• SHORT PROBLEM
Switch "GUI agent" to "interface agent" wherever it occurs in the lines below, and reproduce all the lines with everything else unchanged.

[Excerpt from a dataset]
====
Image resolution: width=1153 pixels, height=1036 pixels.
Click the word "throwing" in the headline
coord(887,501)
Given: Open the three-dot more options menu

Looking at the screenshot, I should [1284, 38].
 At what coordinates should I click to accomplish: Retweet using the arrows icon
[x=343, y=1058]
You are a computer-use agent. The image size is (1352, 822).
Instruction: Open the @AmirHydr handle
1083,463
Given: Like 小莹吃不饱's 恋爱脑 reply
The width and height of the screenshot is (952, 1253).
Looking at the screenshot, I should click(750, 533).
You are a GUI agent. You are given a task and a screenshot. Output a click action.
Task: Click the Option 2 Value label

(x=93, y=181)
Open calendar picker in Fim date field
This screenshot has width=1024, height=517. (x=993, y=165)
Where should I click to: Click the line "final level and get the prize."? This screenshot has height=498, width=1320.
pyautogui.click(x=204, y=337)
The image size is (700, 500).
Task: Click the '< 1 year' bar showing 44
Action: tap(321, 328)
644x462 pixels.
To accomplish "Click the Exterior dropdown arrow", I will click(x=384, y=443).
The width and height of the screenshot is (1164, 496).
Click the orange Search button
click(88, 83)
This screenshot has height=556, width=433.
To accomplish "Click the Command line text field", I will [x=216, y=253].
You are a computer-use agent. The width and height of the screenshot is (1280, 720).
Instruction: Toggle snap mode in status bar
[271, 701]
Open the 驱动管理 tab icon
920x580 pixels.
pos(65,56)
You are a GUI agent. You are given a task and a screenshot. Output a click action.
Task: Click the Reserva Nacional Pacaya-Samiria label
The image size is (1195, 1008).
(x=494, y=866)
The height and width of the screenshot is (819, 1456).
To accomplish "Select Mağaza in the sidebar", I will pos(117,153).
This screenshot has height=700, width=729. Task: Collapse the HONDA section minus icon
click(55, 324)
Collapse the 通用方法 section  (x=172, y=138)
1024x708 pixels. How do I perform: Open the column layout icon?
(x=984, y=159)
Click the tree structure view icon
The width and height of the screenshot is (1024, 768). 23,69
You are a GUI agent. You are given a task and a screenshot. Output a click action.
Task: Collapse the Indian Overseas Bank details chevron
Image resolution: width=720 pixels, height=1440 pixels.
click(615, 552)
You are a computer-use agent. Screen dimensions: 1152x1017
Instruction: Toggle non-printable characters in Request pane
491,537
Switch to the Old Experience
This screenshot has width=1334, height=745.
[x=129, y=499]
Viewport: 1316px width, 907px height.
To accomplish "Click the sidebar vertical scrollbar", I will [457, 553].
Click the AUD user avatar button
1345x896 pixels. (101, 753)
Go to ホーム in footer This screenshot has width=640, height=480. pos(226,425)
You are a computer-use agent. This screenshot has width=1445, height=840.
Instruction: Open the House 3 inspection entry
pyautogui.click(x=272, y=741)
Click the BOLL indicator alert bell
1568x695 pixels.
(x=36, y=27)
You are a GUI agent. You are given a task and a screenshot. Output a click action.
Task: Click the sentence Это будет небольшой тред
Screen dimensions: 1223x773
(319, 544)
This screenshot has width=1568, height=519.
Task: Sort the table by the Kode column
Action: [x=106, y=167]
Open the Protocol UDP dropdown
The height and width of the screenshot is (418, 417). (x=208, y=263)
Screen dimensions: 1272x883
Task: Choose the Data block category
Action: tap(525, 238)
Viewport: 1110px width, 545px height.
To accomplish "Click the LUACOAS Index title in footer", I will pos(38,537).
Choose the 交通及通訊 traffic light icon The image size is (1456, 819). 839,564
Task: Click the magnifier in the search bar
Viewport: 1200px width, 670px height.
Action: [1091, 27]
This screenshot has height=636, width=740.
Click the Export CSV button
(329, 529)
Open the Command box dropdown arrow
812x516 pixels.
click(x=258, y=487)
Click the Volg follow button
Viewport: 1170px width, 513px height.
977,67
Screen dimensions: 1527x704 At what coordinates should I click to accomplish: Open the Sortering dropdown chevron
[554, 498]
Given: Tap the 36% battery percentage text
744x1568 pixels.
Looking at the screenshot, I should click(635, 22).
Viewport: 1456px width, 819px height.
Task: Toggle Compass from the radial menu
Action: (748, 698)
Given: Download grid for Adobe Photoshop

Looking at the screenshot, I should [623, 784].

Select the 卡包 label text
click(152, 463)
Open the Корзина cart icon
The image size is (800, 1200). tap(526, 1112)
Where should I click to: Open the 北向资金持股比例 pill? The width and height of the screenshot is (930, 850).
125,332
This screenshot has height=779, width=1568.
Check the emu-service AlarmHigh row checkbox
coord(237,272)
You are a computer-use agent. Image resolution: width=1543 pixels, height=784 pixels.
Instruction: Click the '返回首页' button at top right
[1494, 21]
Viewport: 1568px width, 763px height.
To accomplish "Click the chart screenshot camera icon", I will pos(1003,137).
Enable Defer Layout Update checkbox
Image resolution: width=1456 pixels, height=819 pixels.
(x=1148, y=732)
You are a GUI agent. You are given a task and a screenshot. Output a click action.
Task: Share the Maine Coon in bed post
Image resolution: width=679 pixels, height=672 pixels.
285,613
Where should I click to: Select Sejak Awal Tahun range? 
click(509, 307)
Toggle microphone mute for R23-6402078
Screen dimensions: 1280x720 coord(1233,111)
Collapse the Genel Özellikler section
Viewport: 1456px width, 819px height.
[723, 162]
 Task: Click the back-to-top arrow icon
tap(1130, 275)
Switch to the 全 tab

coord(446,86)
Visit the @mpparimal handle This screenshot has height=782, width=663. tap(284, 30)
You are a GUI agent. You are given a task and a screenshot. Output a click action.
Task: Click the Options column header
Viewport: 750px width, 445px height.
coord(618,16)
====
• RESULT OF THIS EXERCISE
Image resolution: width=1153 pixels, height=1036 pixels.
Click the word "throwing" in the headline
coord(887,501)
Given: Open the three-dot more options menu

Looking at the screenshot, I should [1284, 38].
 At what coordinates should I click to accomplish: Retweet using the arrows icon
[x=343, y=1058]
You are a computer-use agent. The image size is (1352, 822).
Instruction: Open the @AmirHydr handle
1083,463
Given: Like 小莹吃不饱's 恋爱脑 reply
The width and height of the screenshot is (952, 1253).
Looking at the screenshot, I should click(750, 533).
You are a interface agent. You are given a task and a screenshot. Output a click action.
Task: Click the Option 2 Value label

(x=93, y=181)
Open calendar picker in Fim date field
This screenshot has width=1024, height=517. (x=993, y=165)
Where should I click to: Click the line "final level and get the prize."? This screenshot has height=498, width=1320.
pyautogui.click(x=204, y=337)
The image size is (700, 500).
Task: Click the '< 1 year' bar showing 44
Action: tap(321, 328)
644x462 pixels.
To accomplish "Click the Exterior dropdown arrow", I will click(x=384, y=443).
The width and height of the screenshot is (1164, 496).
Click the orange Search button
click(88, 83)
This screenshot has height=556, width=433.
To accomplish "Click the Command line text field", I will [x=216, y=253].
You are a computer-use agent. The width and height of the screenshot is (1280, 720).
Instruction: Toggle snap mode in status bar
[271, 701]
Open the 驱动管理 tab icon
920x580 pixels.
pos(65,56)
You are a interface agent. You are given a task and a screenshot. Output a click action.
Task: Click the Reserva Nacional Pacaya-Samiria label
The image size is (1195, 1008).
(x=494, y=866)
The height and width of the screenshot is (819, 1456).
To accomplish "Select Mağaza in the sidebar", I will pos(117,153).
This screenshot has height=700, width=729. Task: Collapse the HONDA section minus icon
click(55, 324)
Collapse the 通用方法 section  (x=172, y=138)
1024x708 pixels. How do I perform: Open the column layout icon?
(x=984, y=159)
Click the tree structure view icon
The width and height of the screenshot is (1024, 768). 23,69
You are a interface agent. You are given a task and a screenshot. Output a click action.
Task: Collapse the Indian Overseas Bank details chevron
Image resolution: width=720 pixels, height=1440 pixels.
click(615, 552)
You are a computer-use agent. Screen dimensions: 1152x1017
Instruction: Toggle non-printable characters in Request pane
491,537
Switch to the Old Experience
This screenshot has width=1334, height=745.
[x=129, y=499]
Viewport: 1316px width, 907px height.
To accomplish "Click the sidebar vertical scrollbar", I will [457, 553].
Click the AUD user avatar button
1345x896 pixels. (101, 753)
Go to ホーム in footer This screenshot has width=640, height=480. pos(226,425)
You are a computer-use agent. This screenshot has width=1445, height=840.
Instruction: Open the House 3 inspection entry
pyautogui.click(x=272, y=741)
Click the BOLL indicator alert bell
1568x695 pixels.
(x=36, y=27)
You are a interface agent. You are given a task and a screenshot. Output a click action.
Task: Click the sentence Это будет небольшой тред
Screen dimensions: 1223x773
(319, 544)
This screenshot has width=1568, height=519.
Task: Sort the table by the Kode column
Action: [x=106, y=167]
Open the Protocol UDP dropdown
The height and width of the screenshot is (418, 417). (x=208, y=263)
Screen dimensions: 1272x883
Task: Choose the Data block category
Action: tap(525, 238)
Viewport: 1110px width, 545px height.
To accomplish "Click the LUACOAS Index title in footer", I will pos(38,537).
Choose the 交通及通訊 traffic light icon The image size is (1456, 819). 839,564
Task: Click the magnifier in the search bar
Viewport: 1200px width, 670px height.
Action: [1091, 27]
This screenshot has height=636, width=740.
Click the Export CSV button
(329, 529)
Open the Command box dropdown arrow
812x516 pixels.
click(x=258, y=487)
Click the Volg follow button
Viewport: 1170px width, 513px height.
977,67
Screen dimensions: 1527x704 At what coordinates should I click to accomplish: Open the Sortering dropdown chevron
[554, 498]
Given: Tap the 36% battery percentage text
744x1568 pixels.
Looking at the screenshot, I should click(635, 22).
Viewport: 1456px width, 819px height.
Task: Toggle Compass from the radial menu
Action: (748, 698)
Given: Download grid for Adobe Photoshop

Looking at the screenshot, I should [623, 784].

Select the 卡包 label text
click(152, 463)
Open the Корзина cart icon
The image size is (800, 1200). tap(526, 1112)
Where should I click to: Open the 北向资金持股比例 pill? The width and height of the screenshot is (930, 850).
125,332
This screenshot has height=779, width=1568.
Check the emu-service AlarmHigh row checkbox
coord(237,272)
You are a computer-use agent. Image resolution: width=1543 pixels, height=784 pixels.
Instruction: Click the '返回首页' button at top right
[1494, 21]
Viewport: 1568px width, 763px height.
To accomplish "Click the chart screenshot camera icon", I will pos(1003,137).
Enable Defer Layout Update checkbox
Image resolution: width=1456 pixels, height=819 pixels.
(x=1148, y=732)
You are a interface agent. You are given a task and a screenshot. Output a click action.
Task: Share the Maine Coon in bed post
Image resolution: width=679 pixels, height=672 pixels.
285,613
Where should I click to: Select Sejak Awal Tahun range? 
click(509, 307)
Toggle microphone mute for R23-6402078
Screen dimensions: 1280x720 coord(1233,111)
Collapse the Genel Özellikler section
Viewport: 1456px width, 819px height.
[723, 162]
 Task: Click the back-to-top arrow icon
tap(1130, 275)
Switch to the 全 tab

coord(446,86)
Visit the @mpparimal handle This screenshot has height=782, width=663. tap(284, 30)
You are a interface agent. You are given a task and a screenshot. Output a click action.
Task: Click the Options column header
Viewport: 750px width, 445px height.
coord(618,16)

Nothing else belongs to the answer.